The next thing she wanted was a set of oak chairs.
They went up to twenty-eight pounds; then she said, “I shall give no more, sir.”
“Better not lose them,” said the agent; “they are a great bargain;” and bid another pound for her on his own responsibility.
They were still run up, and Rosa peremptorily refused to give any more. She lost them, accordingly, by good luck. Her faithful broker looked blank; so did the proprietor.
But, as the sale proceeded, she being young, the competition, though most of it sham, being artful and exciting, and the traitor she employed constantly puffing every article, she was drawn in to wishing for things, and bidding by her feelings.
Then her traitor played a game that has been played a hundred times, and the perpetrators never once lynched, as they ought to be, on the spot. He signalled a confederate with a hooked nose; the Jew rascal bid against the Christian scoundrel, and so they ran up the more enticing things to twice their value under the hammer.
Rosa got flushed, and her eye gleamed like a gambler’s, and she bought away like wildfire. In which sport she caught sight of an old gentleman, with little black eyes that kept twinkling at her.
She complained of these eyes to Mrs. Cole. “Why does he twinkle so? I can see it is at me. I am doing something foolish—I know I am.”
Mrs. Cole turned, and fixed a haughty stare on the old gentleman. Would you believe it? instead of sinking through the floor, he sat his ground, and retorted with a cold, clear grin.
But now, whenever Rosa’s agent bid for her, and the other man of straw against him, the black eyes twinkled, and Rosa’s courage began to ooze away. At last she said, “That is enough for one day. I shall go. Who could bear those eyes?”

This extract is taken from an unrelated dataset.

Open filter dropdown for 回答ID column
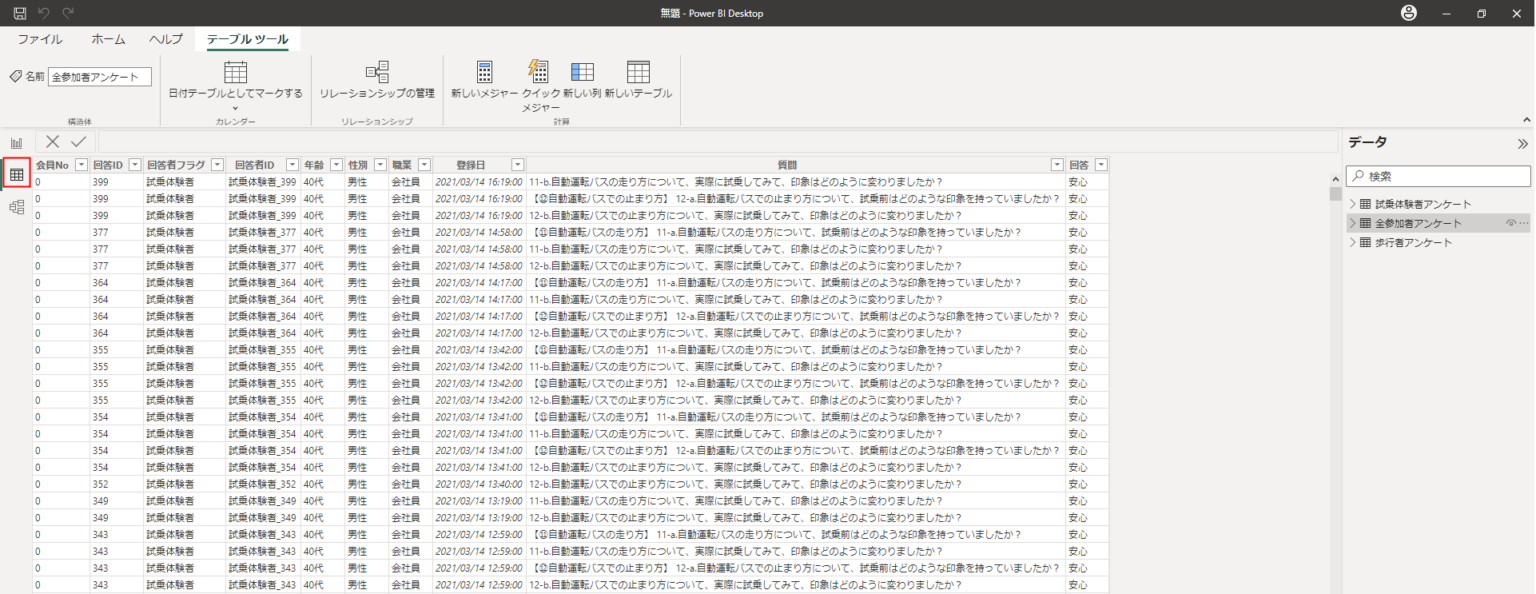 pyautogui.click(x=136, y=164)

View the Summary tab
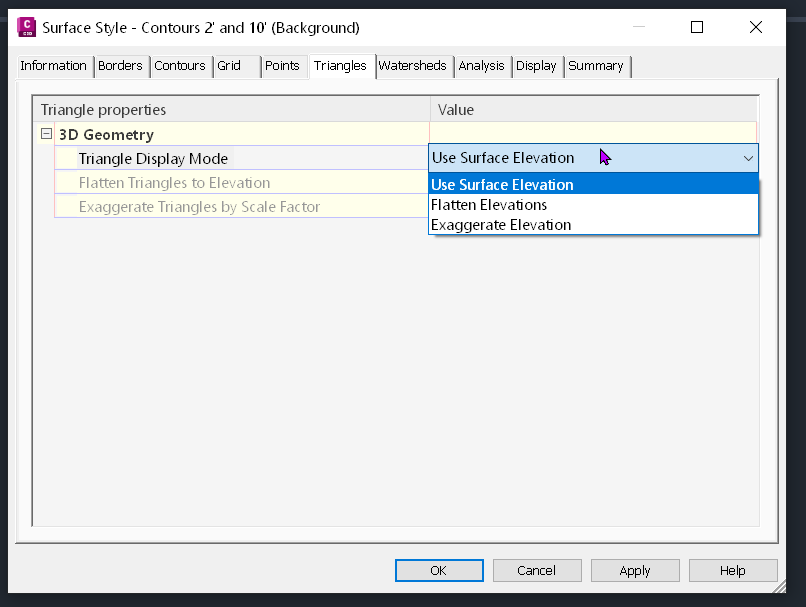(x=596, y=66)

The broker took her address; so did the auctioneer’s clerk. The auctioneer asked her for no deposit; her beautiful, innocent, and high-bred face was enough for a man who was always reading faces, and interpreting them.
And so they retired.
But this charming sex is like that same auctioneer’s hammer, it cannot go abruptly. It is always going—going—going—a long time before it is gone. I think it would perhaps loiter at the door of a jail, with the order of release in its hand, after six years’ confinement. Getting up to go quenches in it the desire to go. So these ladies having got up to go, turned and lingered, and hung fire so long, that at last another set of oak chairs came up. “Oh! I must see what these go for,” said Rosa, at the door.
The bidding was mighty languid now Rosa’s broker was not stimulating it; and the auctioneer was just knocking down twelve chairs—oak and leather—and two arm-chairs, for twenty pounds, when, casting his eyes around, he caught sight of Rosa looking at him rather excited. He looked inquiringly at her. She nodded slightly; he knocked them down to her at twenty guineas, and they were really a great bargain.